Source data
▼▼▼
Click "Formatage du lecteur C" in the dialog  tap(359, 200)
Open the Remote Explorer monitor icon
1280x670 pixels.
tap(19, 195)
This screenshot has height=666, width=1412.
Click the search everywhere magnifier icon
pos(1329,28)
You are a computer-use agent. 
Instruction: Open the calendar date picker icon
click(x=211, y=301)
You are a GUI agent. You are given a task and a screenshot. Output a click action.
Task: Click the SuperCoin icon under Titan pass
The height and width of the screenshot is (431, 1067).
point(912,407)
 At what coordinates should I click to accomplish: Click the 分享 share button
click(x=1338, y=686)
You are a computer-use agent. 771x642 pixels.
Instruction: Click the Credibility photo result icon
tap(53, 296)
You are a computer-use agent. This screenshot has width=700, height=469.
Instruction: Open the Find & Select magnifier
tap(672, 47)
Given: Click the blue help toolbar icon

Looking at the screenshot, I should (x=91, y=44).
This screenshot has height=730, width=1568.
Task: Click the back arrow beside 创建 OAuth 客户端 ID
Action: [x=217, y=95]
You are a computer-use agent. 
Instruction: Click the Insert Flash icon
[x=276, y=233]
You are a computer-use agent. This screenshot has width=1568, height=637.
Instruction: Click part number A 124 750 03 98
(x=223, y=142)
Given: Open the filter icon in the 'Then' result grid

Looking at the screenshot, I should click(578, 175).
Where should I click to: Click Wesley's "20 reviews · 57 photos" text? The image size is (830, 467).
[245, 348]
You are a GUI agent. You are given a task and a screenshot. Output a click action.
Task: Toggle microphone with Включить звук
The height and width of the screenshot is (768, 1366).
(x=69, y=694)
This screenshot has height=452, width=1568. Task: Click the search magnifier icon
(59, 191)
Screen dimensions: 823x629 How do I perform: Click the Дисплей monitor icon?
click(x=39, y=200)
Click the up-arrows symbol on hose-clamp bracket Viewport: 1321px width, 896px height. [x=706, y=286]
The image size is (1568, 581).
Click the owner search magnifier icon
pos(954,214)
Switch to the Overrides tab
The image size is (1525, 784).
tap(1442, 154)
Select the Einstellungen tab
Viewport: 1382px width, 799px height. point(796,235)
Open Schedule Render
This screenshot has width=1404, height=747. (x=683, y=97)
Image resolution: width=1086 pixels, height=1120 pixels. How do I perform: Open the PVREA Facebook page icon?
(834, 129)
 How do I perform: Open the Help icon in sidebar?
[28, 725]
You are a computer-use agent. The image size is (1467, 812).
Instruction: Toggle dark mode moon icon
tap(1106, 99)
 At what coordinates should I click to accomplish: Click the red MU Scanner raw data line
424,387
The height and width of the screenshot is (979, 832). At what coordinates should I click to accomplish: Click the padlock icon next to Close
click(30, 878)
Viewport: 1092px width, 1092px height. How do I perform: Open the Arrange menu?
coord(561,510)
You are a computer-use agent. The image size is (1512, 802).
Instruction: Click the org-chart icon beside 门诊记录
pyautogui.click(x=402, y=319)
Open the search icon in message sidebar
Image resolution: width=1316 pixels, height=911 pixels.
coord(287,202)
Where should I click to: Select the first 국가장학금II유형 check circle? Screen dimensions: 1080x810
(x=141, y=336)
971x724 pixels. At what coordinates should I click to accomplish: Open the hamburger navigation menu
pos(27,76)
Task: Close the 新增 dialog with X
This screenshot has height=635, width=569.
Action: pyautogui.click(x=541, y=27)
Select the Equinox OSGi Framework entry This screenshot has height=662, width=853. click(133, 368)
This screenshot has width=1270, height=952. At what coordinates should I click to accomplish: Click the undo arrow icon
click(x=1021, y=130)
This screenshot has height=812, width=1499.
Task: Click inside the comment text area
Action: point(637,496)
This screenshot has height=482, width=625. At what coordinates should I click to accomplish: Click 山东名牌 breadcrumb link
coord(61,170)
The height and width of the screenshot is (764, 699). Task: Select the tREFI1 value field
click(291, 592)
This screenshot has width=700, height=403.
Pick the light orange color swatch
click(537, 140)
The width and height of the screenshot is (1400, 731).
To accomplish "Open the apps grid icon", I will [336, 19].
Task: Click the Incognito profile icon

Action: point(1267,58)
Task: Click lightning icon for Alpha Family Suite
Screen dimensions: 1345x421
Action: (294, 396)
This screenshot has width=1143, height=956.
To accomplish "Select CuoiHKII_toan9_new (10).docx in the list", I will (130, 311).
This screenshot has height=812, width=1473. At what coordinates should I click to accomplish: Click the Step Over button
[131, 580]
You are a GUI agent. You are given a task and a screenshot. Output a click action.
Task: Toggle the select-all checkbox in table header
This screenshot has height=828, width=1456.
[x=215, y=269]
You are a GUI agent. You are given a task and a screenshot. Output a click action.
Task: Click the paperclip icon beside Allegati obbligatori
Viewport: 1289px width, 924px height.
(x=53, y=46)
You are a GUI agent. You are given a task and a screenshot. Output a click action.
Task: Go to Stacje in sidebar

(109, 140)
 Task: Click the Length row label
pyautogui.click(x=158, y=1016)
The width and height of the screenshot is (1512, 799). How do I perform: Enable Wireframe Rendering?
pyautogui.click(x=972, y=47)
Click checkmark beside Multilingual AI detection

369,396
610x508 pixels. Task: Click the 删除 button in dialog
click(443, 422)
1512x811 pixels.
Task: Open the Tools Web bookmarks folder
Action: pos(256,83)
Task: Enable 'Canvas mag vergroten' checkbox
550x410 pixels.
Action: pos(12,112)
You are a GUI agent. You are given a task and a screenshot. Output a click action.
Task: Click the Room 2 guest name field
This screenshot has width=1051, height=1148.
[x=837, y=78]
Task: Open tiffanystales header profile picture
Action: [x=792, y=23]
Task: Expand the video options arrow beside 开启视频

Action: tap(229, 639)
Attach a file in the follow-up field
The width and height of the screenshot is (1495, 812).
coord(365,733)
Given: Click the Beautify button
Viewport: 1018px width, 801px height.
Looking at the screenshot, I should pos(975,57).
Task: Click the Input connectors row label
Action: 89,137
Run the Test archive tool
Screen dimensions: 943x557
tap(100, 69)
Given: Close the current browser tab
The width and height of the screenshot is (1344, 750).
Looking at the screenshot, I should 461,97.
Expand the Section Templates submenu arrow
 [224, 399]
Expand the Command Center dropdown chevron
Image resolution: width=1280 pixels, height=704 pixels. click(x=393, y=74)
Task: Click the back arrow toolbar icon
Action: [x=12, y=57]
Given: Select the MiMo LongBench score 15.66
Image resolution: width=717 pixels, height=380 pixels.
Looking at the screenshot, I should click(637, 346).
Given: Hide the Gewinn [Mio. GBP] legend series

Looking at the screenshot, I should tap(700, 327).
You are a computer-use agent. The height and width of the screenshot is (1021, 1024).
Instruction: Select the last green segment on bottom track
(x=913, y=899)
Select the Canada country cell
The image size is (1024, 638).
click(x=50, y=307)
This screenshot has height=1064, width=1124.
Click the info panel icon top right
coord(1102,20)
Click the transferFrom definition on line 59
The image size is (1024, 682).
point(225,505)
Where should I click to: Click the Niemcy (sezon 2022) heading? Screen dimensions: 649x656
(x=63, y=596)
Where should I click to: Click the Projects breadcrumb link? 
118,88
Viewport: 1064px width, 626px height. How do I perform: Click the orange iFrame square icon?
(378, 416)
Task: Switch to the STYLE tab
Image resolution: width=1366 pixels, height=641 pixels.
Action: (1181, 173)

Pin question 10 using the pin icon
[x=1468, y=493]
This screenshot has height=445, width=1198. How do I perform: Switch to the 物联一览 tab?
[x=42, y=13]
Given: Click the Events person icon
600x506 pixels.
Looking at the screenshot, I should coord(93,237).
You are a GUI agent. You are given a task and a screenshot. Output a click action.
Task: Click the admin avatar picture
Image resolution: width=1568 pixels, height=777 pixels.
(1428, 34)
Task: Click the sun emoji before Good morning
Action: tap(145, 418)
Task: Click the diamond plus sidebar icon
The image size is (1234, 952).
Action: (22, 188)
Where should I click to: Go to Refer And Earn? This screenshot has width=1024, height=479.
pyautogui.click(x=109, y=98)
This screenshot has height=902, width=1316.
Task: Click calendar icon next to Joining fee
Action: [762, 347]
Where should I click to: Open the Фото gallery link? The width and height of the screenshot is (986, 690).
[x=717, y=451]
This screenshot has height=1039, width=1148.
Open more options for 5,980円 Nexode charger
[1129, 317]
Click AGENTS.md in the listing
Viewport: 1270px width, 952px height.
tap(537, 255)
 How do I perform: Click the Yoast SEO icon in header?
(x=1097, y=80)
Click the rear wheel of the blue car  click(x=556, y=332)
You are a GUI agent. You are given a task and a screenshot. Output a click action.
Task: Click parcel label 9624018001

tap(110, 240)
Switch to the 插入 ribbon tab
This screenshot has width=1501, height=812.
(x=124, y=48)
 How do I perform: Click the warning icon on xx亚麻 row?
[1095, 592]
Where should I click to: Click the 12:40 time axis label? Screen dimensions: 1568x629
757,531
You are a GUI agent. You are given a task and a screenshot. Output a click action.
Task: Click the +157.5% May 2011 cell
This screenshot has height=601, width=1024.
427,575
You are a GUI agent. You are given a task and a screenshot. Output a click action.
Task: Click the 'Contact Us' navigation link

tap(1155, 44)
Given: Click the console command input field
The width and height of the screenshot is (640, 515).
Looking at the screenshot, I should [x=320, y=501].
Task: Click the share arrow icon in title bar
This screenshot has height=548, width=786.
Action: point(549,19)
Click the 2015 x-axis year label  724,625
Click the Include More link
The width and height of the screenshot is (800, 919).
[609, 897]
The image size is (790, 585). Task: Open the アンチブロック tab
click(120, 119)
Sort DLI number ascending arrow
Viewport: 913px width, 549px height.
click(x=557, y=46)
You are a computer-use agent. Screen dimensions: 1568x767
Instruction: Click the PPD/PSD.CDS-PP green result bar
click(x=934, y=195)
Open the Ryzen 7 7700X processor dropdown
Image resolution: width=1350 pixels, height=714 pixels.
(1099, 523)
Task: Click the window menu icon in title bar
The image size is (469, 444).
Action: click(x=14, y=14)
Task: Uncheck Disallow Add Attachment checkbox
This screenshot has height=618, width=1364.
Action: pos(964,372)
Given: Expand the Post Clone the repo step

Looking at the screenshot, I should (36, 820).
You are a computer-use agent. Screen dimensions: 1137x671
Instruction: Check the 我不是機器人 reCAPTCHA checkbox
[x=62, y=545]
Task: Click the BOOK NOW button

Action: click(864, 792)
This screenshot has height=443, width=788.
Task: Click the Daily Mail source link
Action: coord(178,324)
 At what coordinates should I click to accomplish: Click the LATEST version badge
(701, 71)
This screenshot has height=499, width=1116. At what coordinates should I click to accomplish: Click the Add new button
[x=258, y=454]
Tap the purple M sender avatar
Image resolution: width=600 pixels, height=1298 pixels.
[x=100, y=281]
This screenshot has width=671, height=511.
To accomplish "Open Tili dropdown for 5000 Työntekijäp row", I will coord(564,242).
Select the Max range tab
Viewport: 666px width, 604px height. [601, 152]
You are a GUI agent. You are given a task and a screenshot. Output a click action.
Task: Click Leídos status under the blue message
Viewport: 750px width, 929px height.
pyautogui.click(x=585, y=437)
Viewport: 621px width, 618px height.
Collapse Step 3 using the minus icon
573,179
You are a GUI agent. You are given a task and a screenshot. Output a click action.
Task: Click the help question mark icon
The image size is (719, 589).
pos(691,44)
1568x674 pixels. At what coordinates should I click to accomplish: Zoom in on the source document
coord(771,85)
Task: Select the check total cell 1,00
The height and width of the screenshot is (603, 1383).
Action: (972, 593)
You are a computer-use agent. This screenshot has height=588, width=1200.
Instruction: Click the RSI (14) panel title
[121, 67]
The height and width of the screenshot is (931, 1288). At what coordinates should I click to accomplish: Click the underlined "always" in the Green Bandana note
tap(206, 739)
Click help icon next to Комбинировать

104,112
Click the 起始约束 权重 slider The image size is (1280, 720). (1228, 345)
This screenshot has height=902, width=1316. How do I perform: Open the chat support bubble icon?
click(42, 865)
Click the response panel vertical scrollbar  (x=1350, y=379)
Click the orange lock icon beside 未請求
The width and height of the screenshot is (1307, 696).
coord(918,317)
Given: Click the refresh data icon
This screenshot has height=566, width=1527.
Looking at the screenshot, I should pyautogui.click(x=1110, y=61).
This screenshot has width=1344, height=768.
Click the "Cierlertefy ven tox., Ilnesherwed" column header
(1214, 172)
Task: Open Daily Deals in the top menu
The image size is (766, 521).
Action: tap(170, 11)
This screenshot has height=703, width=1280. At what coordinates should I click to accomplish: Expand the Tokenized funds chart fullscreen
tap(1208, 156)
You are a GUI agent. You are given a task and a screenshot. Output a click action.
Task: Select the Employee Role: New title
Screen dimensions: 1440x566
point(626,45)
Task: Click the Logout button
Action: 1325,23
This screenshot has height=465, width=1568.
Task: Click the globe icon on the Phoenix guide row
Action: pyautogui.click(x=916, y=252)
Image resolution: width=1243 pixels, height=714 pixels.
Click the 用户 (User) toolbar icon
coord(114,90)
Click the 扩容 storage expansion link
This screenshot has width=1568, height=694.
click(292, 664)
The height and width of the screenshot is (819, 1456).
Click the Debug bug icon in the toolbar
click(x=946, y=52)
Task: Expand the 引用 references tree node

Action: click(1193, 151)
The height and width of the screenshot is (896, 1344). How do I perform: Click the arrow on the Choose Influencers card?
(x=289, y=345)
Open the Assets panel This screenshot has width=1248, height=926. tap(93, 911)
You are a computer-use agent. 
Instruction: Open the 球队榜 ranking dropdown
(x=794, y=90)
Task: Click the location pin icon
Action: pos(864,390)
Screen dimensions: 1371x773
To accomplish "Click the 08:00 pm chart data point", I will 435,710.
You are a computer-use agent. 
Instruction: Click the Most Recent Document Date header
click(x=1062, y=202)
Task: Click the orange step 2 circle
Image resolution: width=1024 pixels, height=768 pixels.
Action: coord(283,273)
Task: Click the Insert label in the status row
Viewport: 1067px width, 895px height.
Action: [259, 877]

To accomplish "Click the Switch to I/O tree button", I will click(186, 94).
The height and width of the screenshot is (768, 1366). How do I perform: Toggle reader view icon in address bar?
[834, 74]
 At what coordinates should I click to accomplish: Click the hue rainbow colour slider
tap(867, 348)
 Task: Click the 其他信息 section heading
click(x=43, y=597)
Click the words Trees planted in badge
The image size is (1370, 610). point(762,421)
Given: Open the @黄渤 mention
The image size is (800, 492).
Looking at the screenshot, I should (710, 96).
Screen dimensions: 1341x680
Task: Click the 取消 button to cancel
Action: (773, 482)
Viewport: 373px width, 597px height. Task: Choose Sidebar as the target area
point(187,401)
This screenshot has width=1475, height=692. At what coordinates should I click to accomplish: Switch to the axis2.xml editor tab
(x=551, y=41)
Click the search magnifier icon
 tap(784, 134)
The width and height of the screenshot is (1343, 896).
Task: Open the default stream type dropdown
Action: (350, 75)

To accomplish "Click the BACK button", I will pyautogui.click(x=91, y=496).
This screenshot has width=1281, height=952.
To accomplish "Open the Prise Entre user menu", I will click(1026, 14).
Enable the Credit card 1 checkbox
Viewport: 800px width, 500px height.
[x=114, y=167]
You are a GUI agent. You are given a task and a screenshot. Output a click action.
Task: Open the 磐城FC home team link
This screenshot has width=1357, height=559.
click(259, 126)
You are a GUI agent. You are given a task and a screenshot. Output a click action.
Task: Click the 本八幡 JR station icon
▲▲▲
### [Instructions to follow]
Gather every line of the data above that contains the word "orange" and copy each one out.

### [Output]
Pick the light orange color swatch
Viewport: 1064px width, 626px height. How do I perform: Click the orange iFrame square icon?
Click the orange lock icon beside 未請求
Task: Click the orange step 2 circle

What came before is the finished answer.